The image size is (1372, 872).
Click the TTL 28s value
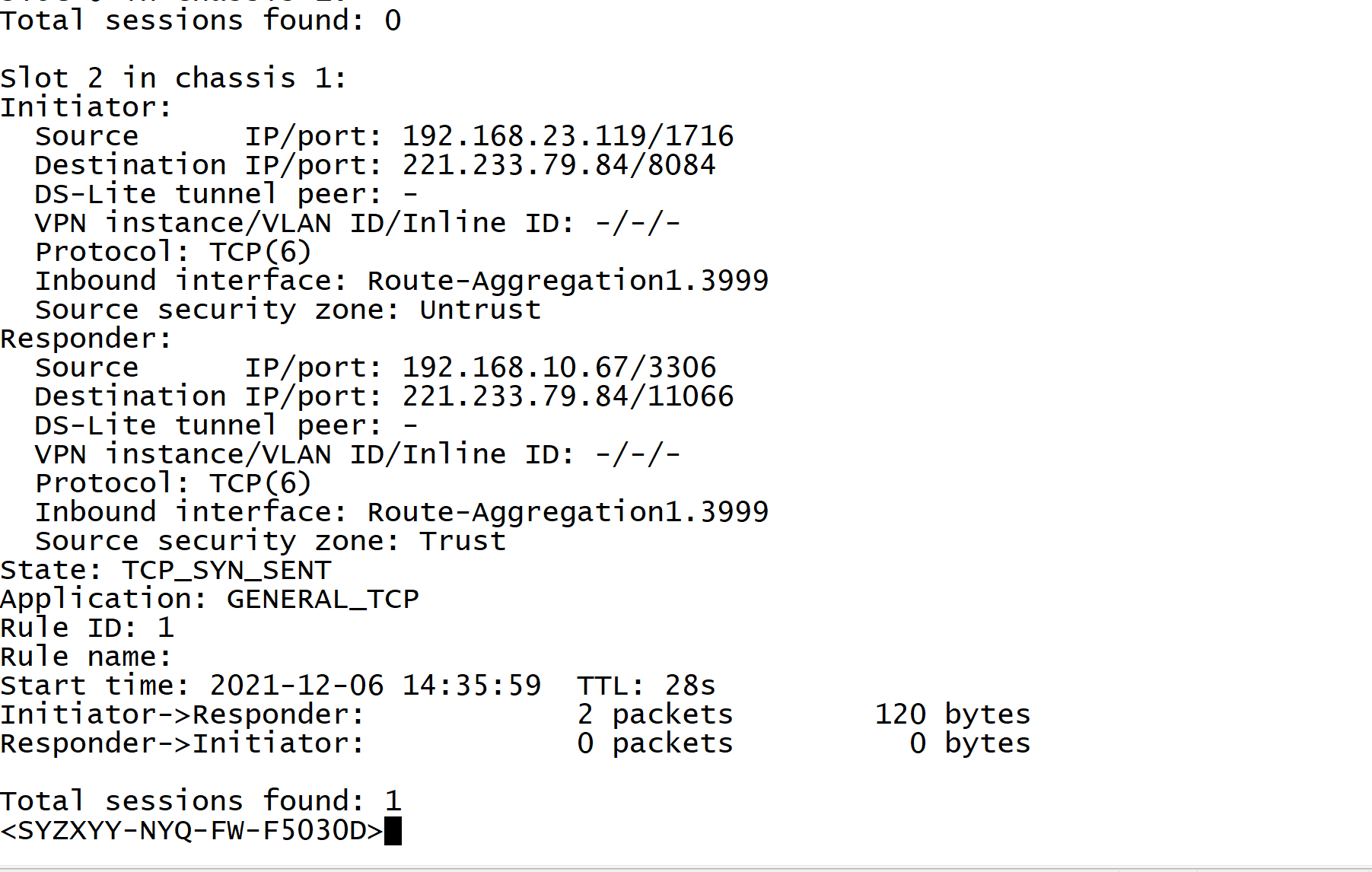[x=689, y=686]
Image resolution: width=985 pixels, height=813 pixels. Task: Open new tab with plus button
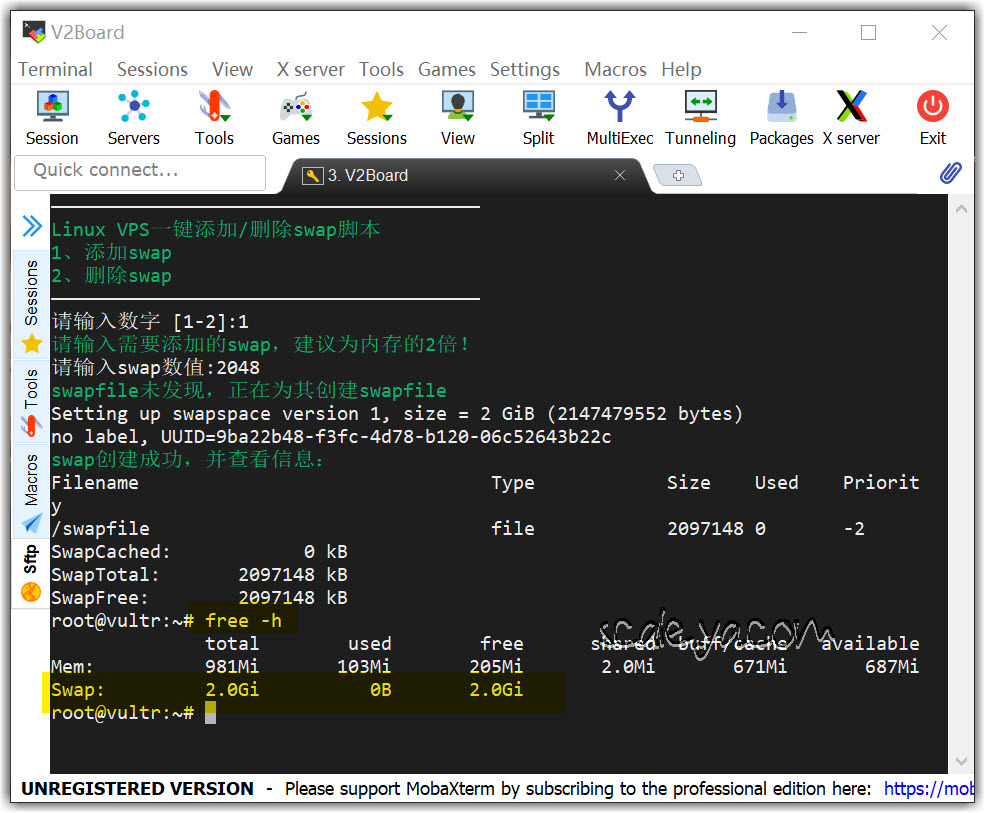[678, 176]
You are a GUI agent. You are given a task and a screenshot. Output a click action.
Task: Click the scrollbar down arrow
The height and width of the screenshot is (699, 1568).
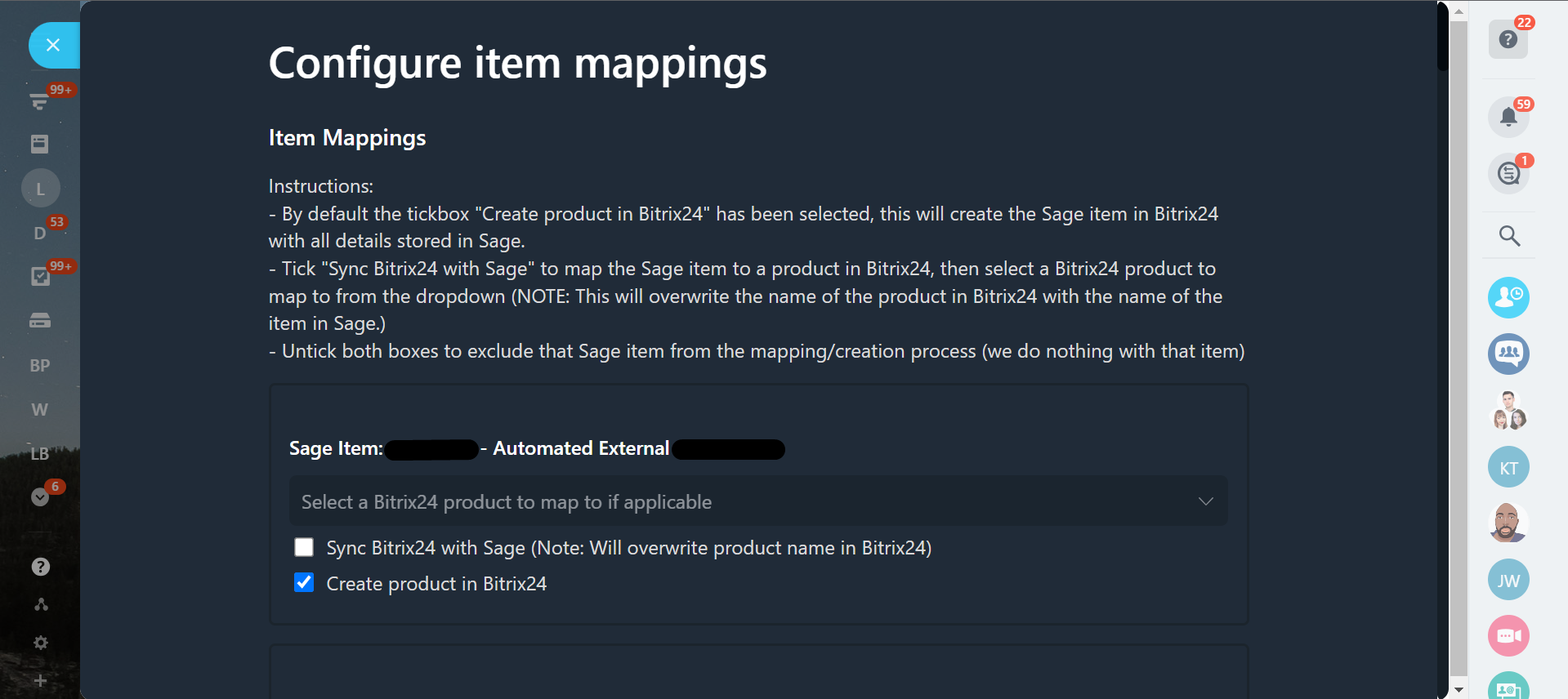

◆ **WHAT IS EXPECTED**: Copy out the material exactly as it stands, though no picture should appear in the copy.

◆ **TASK OUTPUT**:
The image size is (1372, 872).
Click the TTL 28s value
[x=689, y=686]
Image resolution: width=985 pixels, height=813 pixels. Task: Open new tab with plus button
[678, 176]
You are a GUI agent. You are given a task and a screenshot. Output a click action.
Task: Click the scrollbar down arrow
The height and width of the screenshot is (699, 1568).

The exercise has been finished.